__Work task__: Every line of the data needs to be returned exactly.

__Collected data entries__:
※ ※ ※

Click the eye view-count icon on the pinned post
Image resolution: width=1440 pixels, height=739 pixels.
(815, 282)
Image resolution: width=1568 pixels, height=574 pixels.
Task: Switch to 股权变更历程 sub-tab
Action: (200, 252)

※ ※ ※

__Completed exercise__:
Click the eye view-count icon on the pinned post
Image resolution: width=1440 pixels, height=739 pixels.
(815, 282)
Image resolution: width=1568 pixels, height=574 pixels.
Task: Switch to 股权变更历程 sub-tab
Action: (200, 252)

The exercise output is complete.